Los demandantes (concesionarios del World Trade Center) argumentaron ante el Tribunal que, de acuerdo con las leyes de Nueva York, sólo había un significado para el término “ocurrencia”: la causa directa y física del daño, sin atender a causas remotas. Desde ese punto de vista, los daños causados a las Torres Gemelas provienen de dos causas directas e inmediatas distintas (las dos colisiones de dos aviones diferentes) y por tanto se trata de dos siniestros distintos, con independencia de que hubiera una misma causa o motivación remota que hubiera motivado esas dos causas inmediatas.

Por el contrario, las aseguradoras demandadas (salvo una de ellas, que había emitido póliza después de ocurridos los siniestros), sostenían que la definición de “ocurrencia de siniestro” es la plasmada en la proposición de seguro utilizada por el corredor y que, tal y como manifestó uno de sus suscriptores de riesgos en el acto del juicio, “es generalmente reconocido que las múltiples causas de un resultado dañoso pueden dar lugar a un solo siniestro y que los múltiples daños resultantes de una misma causa primordial o conjunto de causas se pueden considerar como una sola ocurrencia.

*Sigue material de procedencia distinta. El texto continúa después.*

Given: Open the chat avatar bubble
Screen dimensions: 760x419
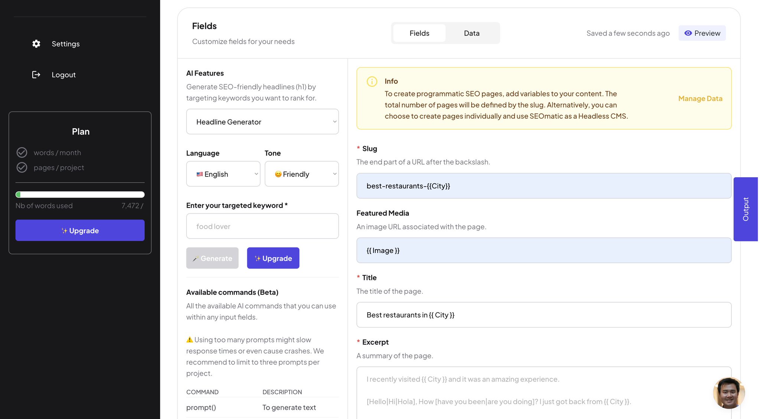Looking at the screenshot, I should click(729, 393).
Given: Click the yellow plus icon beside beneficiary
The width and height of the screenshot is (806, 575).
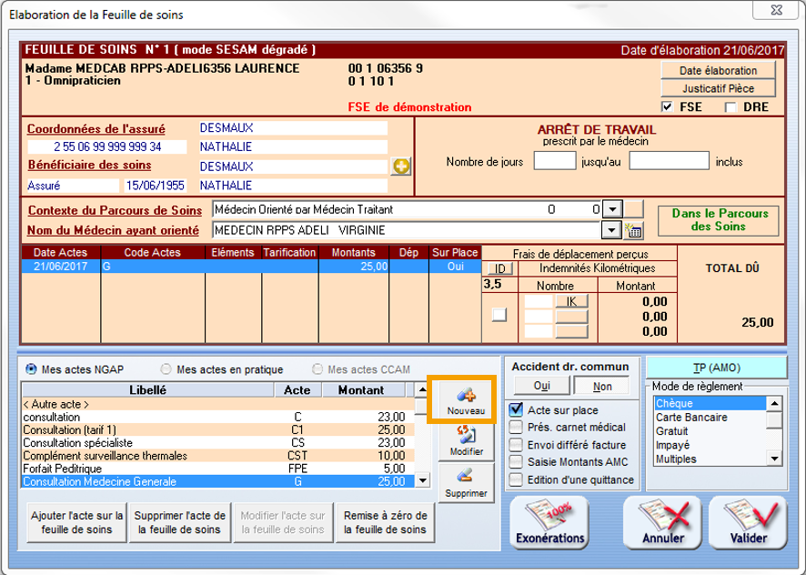Looking at the screenshot, I should click(x=400, y=166).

La decisión judicial que finalmente resolvió el contencioso sostuvo, en resumen, que “ningún elemento de hecho podría razonablemente hacer decaer la conclusión de que de las dos colisiones intencionadas sobre el WTC de sendos aviones secuestrados, con dieciséis minutos de diferencia, son resultado de un único plan coordinado que, al menos, supone una serie de causas similares. Por tanto,…los hechos del 11 de Septiembre constituyen una sola ocurrencia…”

Aunque llega a esa conclusión, el Tribunal no deja de mencionar que la definición del concepto de “ocurrencia” en un seguro de daños es algo que deciden las partes en el texto de su póliza y que en este caso, al no haber póliza formalmente emitida, tomaban como referencia el modelo propuesto por el corredor, cuyo texto lleva a la conclusión de que se trata de un siniestro porque la causa u origen de las dos colisiones es una sola.

El tribunal menciona incluso un caso parecido en el que la decisión fue la contraria  debido a la definición de ocurrencia de siniestro incluida en la póliza: se trataba de un caso en el que una fuerte nevada provocó el derrumbe de una sección del tejado de un inmueble y días más tarde se produjo un segundo derrumbe. En ese caso se consideró que había dos siniestros porque se trataba de dos derrumbes distintos, aunque la causa de ambos era la misma (la acumulación de nieve); pero la sentencia no era contradictoria con el caso del WTC ya que los textos de las pólizas eran diferentes. La interpretación de la póliza que aseguraba el tejado derrumbado podía llevar a la conclusión de que la “ocurrencia” es el “daño físico directo” sin hacer mención al origen o causa de tales daños, cosa que sí hacía expresamente la proposición de póliza tomada como referencia en el caso de las Torres Gemelas.

Gracias a esa redacción del término “ocurrencia” en la proposición de seguro de las Torres Gemelas, el Tribunal llegó a la conclusión de que hubo un solo siniestro. Pero su parecer podría haber sido el contrario si la póliza hubiera hablado de “ocurrencia” como el “daño físico directo o inmediato”, con omisión de cualquier referencia a la causa mediata u origen del mismo.